De raad heeft bij de keuze voor de locatie van de groenstrook van belang geacht dat de ten tijde van de vaststelling van het plan aanwezige bomen in de groenstrook ten oosten van de woning van [appellant] nog zeer beperkt van omvang waren, geen relatie hadden met de omgeving, niet gebiedseigen waren en geen beeldbepalend karakter hadden.
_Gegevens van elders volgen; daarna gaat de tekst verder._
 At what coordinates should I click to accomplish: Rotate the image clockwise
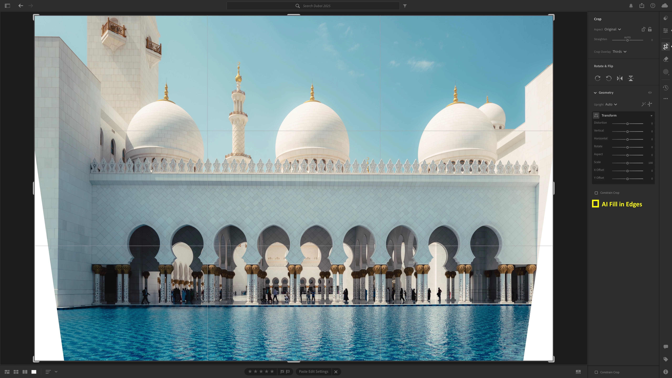[597, 78]
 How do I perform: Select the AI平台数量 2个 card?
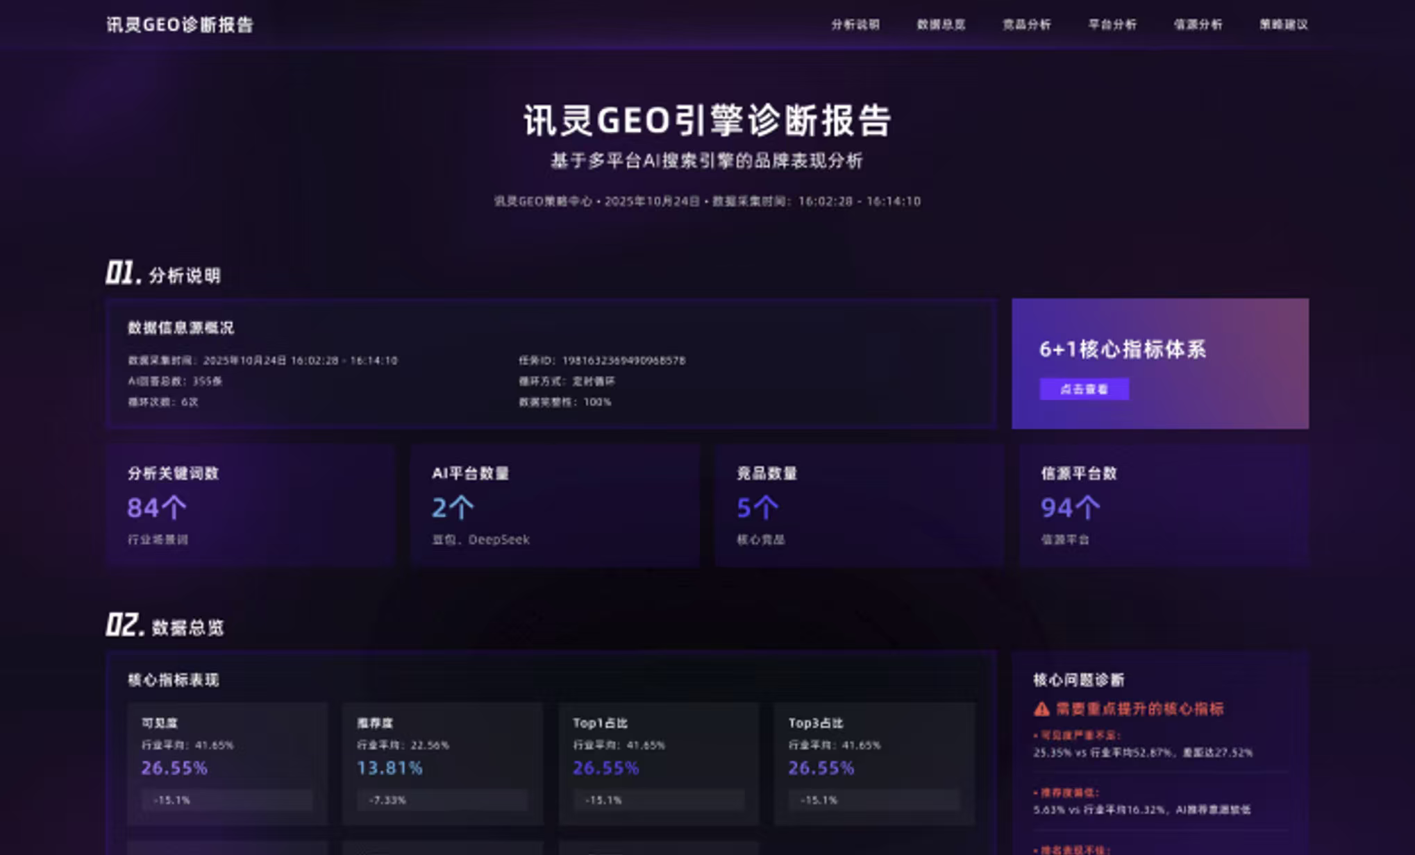[x=555, y=505]
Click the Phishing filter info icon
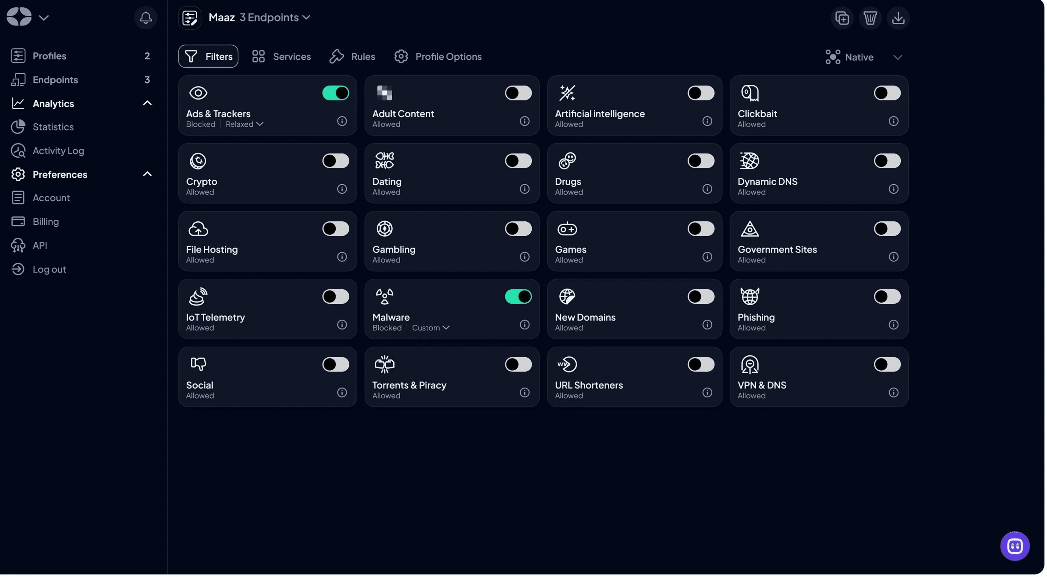The height and width of the screenshot is (577, 1047). point(893,324)
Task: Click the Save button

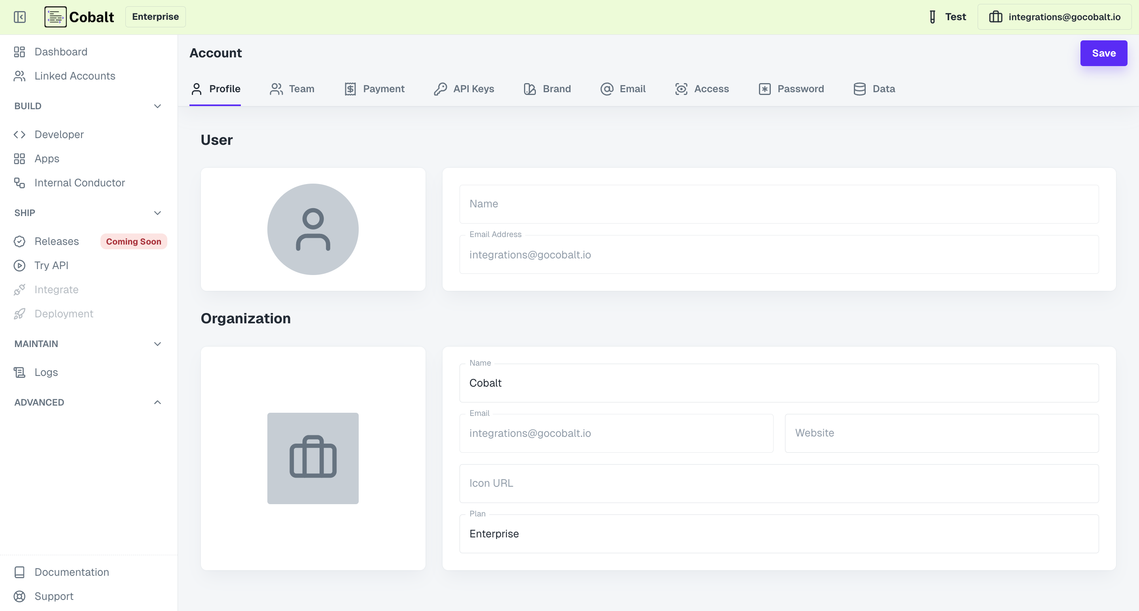Action: click(1103, 53)
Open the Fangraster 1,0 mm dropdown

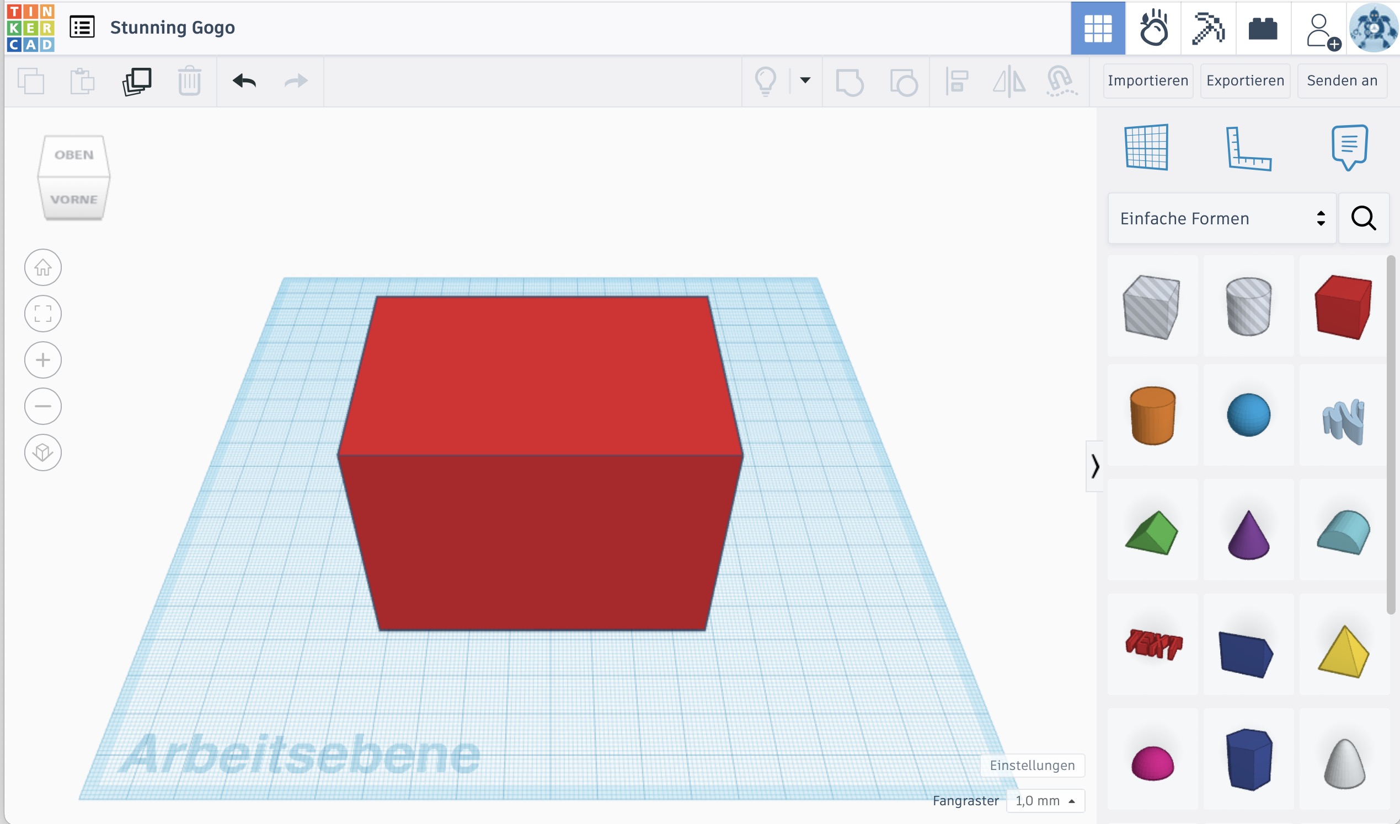1046,801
Voor een goede stedenbouwkundige opzet heeft de raad gekozen voor een bomensingel ten zuiden van de eerste fase van de in het plan voorziene woonwijk, zodat de groenzone een duidelijke ruimtelijke eenheid vormt en beter aansluit bij het wijkontwerp.
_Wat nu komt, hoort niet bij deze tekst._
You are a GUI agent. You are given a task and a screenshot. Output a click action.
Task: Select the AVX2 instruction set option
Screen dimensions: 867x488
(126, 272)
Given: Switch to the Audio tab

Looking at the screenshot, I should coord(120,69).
Gezien het vorenstaande is de Afdeling van oordeel dat de raad in redelijkheid het belang van een goede stedenbouwkundige opzet zwaarder heeft kunnen laten wegen dan het belang bij het behoud van de groenstrook ten oosten van de woning van [appellant]. Voor zover [appellant] stelt dat de raad ten onrechte aansluiting heeft gezocht bij de vrijstelling krachtens artikel 19 van de WRO, wordt overwogen dat de door de raad gemaakte verwijzing naar de vrijstelling niet met zich brengt dat de raad geen zelfstandige afweging heeft gemaakt.
2.4.3. Voor het overige heeft [appellant] in het beroepschrift verwezen naar de inhoud van de zienswijze en het beroepschrift tegen het vrijstellingsbesluit. In de overwegingen van het bestreden besluit is hierop ingegaan. [appellant] heeft in het beroepschrift, noch ter zitting redenen aangevoerd waarom de weerlegging in het bestreden besluit onjuist zou zijn.
2.5. In hetgeen [appellant] heeft aangevoerd ziet de Afdeling geen aanleiding voor het oordeel dat de raad zich niet in redelijkheid op het standpunt heeft kunnen stellen dat het plan in zoverre strekt ten behoeve van een goede ruimtelijke ordening. In het aangevoerde wordt evenmin aanleiding gevonden voor het oordeel dat het bestreden besluit in zoverre anderszins is voorbereid of genomen in strijd met het recht. Het beroep is ongegrond.
2.6. Voor een proceskostenveroordeling bestaat geen aanleiding.
De Afdeling bestuursrechtspraak van de Raad van State
Recht doende in naam der Koningin:
verklaart het beroep ongegrond.
Aldus vastgesteld door mr. J.C. Kranenburg, lid van de enkelvoudige kamer, in tegenwoordigheid van mr. P.F.W. Tuit, ambtenaar van staat.